Rent Arrears: How to Deal with Your Landlords or Estate Agents

  • Again, this is based on real experience.  It is not pleasant when you come to realise that you will not be able to pay your monthly rent. Even a tenant who is good at budgeting can face this issue.

    That is why we urge everyone to make a comprehensive yearly budget. We say yearly because it helps you forecast your expenses, improving your money-management ability as well. By doing so, you will be able to cut down your unnecessary expenses to deal with more important ones, such as your rent.

    We all know that life can be difficult and unpredictable. We can be faced with emergencies, sometimes those which may even be a matter of life or death. But if you are genuine and do not have the habit of fabricating excuses to get off paying your rent, surely your landlord or estate agent will understand, and give you some breathing space. You may be able to come to an arrangement to pay back the rent arrears in installments.

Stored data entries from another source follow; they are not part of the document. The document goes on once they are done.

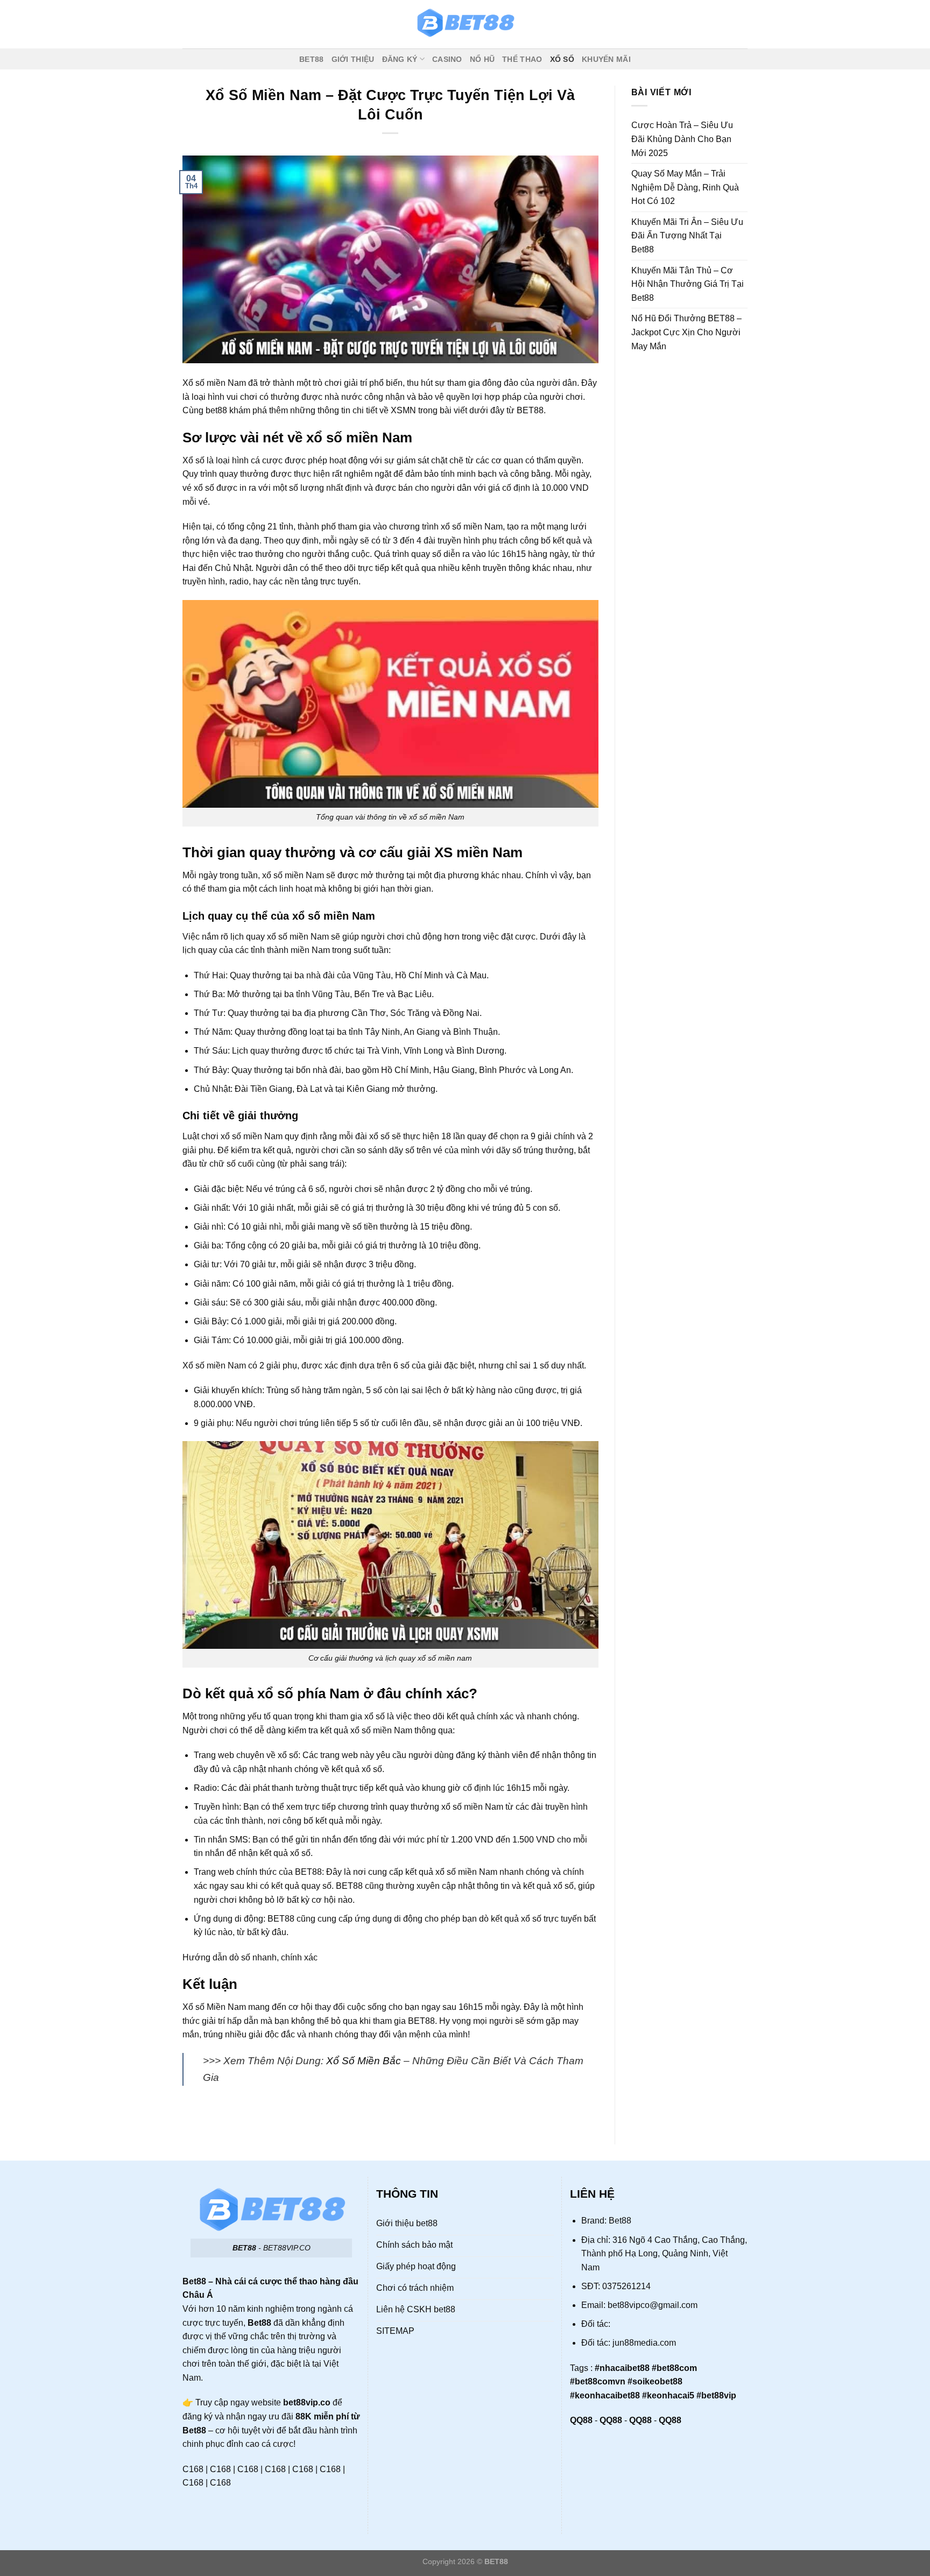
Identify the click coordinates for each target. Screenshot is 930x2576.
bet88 (216, 410)
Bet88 (620, 2220)
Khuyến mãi (606, 59)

    If it is not possible and you do not have such a good relationship with your landlord or estate agent, then you must find the solution quickly because your credit score could be damaged if you do not keep up with your payments.

    When faced with this situation, try to convince your employer to set up a direct debit to the landlord to show that you are serious in your quest to repay the money you owed.

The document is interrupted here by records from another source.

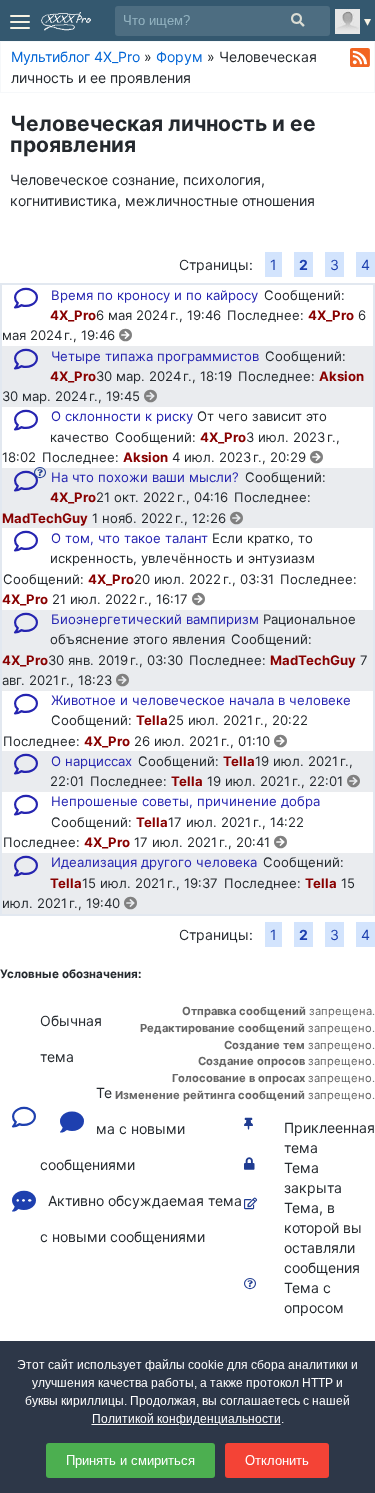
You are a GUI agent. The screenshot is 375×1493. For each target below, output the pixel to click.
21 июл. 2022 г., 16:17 (122, 599)
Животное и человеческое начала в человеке (201, 700)
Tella (152, 720)
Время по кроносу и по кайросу (154, 295)
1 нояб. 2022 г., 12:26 (161, 518)
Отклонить (277, 1460)
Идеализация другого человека (154, 862)
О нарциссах (91, 761)
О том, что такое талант (129, 538)
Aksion (341, 376)
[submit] (297, 20)
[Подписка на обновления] (360, 58)
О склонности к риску (122, 416)
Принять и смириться (130, 1460)
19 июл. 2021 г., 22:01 (277, 781)
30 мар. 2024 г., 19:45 (73, 396)
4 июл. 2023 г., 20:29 (241, 457)
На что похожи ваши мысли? (145, 477)
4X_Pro (73, 315)
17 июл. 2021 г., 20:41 (204, 842)
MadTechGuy (45, 518)
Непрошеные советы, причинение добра (185, 801)
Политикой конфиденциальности (186, 1419)
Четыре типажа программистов (155, 356)
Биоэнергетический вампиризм (155, 619)
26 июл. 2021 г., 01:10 (204, 741)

    Setting up a direct debit from your bank may not convince your landlord or estate agent, because you can cancel it at anytime. But when your landlord see's that the direct debit is coming from your employer, he will be satisfied and may tell you not to worry or advise you to see him if you struggle again.


    1. When you think that you will not be able to pay the rent, inform your landlord immediately.
    2. Ask for a meeting and explain how you are going to pay your rent arrears.
    3. Ask family and friends for help.
    4. Ask your employer: Most employers can give you a cash advance by deducting it from your future payrolls.
    5. Sell anything that is dispensable to generate quick income.
    6. Do not let the matter go to court and avoid getting a CCJ registered against you. It will ruin your ability to obtain future loans or a mortgage at the time when you are ready to buy a property.
    7. If you are not ready to rent an independent accommodation, share it with a friend or family member. There is no shame in living with your family until you are ready and able to afford an accommodation for yourself.